Have you ever really listened to the haunting lyrics of “Strange Fruit,” sung by Billie Holliday, who “had the kind of voice you never forget,” as Bret Primack wrote in Jazz Times?:
Southern trees bear strange fruit,
Blood on the leaves and blood at the root,
Black bodies swinging in the southern breeze,
Strange fruit hanging from the poplar trees.
Strange fruit not only hangs from the poplar trees, but also from swing sets….
On August 29, 2014, Lennon Lacy, a 17-year-old Black male, a local high school football star with dreams of one day playing in the NFL, was found hanging from a swing set in Bladenboro, NC, a small rural outpost with about 1,700 residents, 80% White and 18% Black. A dog leash and a belt were wrapped around his neck.

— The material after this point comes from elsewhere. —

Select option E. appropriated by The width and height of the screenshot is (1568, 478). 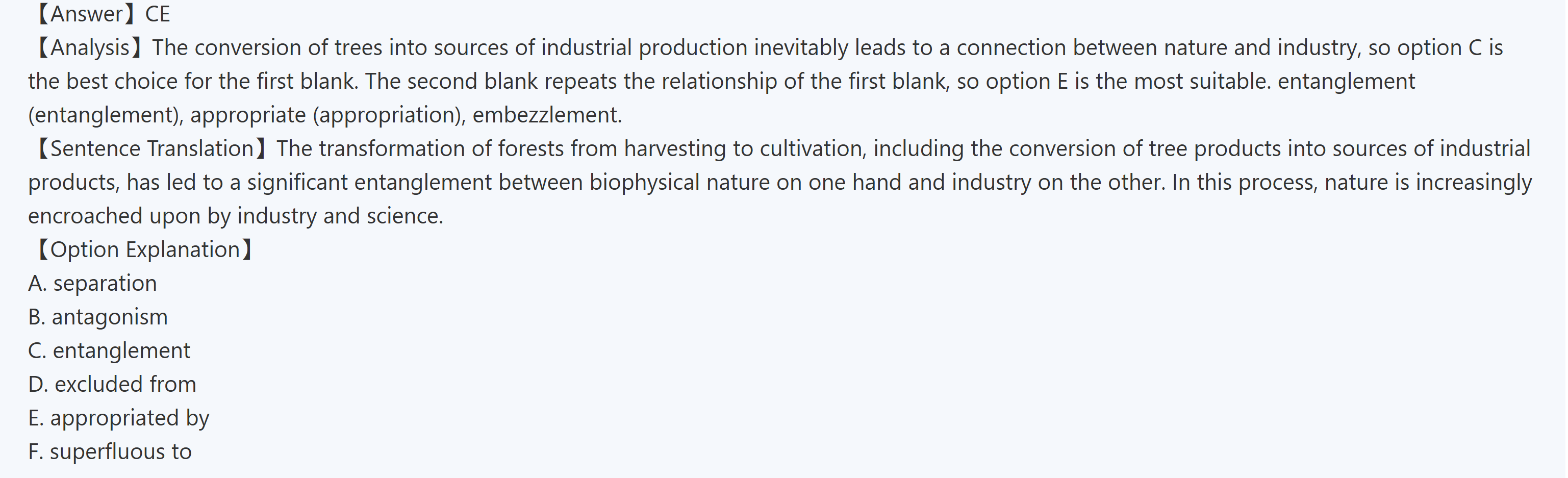point(119,418)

There were rumors that Lennon was hung because of an interracial romance, but investigators never followed that hunch. We know that many a lynching in the history of the United States begins with a White woman, from sassing a White woman to reckless eyeballing to an actual sexual assault. The historical records though reveal that an actual rape was rare. The mere rumor of a sexual assault of a White woman by a Black male would set White men into a frenzy of violence against them, often resulting in mutilation, castration, hanging and burning of Black men.
Lennon’s hanging, his death, was ruled a suicide.
I am not implying that Black people don’t hang themselves, but there is something counter intuitive about choosing this mode of suicide, something from the collective unconscious that remembers this country’s orgy of lynching Black males, something in the historical DNA that just won’t allow a Black body to do itself in in this manner.
Because the Lacy family and their supporters wouldn’t let this matter die, and because there are so many unanswered questions in Lennon’s death, federal investigators are reopening the case to take another look.
Americans, White Americans in particular, don’t want to look deeply or dwell on this part of American history. Perhaps this is one reason we are haunted by this history and the lyrics of “Strange Fruit.”